Exercise details: Please write out only the lines running from the one with "Ae (23, 103)" through the last line of the listing, each exactly as given.

Given entries:

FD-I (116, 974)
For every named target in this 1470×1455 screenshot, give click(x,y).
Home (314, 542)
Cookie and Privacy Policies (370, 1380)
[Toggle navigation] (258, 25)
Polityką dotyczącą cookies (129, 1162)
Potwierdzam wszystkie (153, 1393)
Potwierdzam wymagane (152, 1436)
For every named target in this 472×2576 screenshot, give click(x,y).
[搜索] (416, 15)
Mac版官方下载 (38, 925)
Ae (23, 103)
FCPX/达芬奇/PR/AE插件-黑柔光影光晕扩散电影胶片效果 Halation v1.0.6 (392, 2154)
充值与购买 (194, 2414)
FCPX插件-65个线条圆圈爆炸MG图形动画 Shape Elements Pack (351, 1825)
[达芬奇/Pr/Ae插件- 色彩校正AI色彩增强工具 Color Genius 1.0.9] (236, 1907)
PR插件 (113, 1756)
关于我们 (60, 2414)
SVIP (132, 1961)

Solution to this problem:
Ae (23, 103)
FCPX/达芬奇/PR/AE插件-黑柔光影光晕扩散电影胶片效果 Halation v1.0.6 (392, 2154)
充值与购买 (194, 2414)
FCPX插件-65个线条圆圈爆炸MG图形动画 Shape Elements Pack (351, 1825)
[达芬奇/Pr/Ae插件- 色彩校正AI色彩增强工具 Color Genius 1.0.9] (236, 1907)
PR插件 (113, 1756)
关于我们 (60, 2414)
SVIP (132, 1961)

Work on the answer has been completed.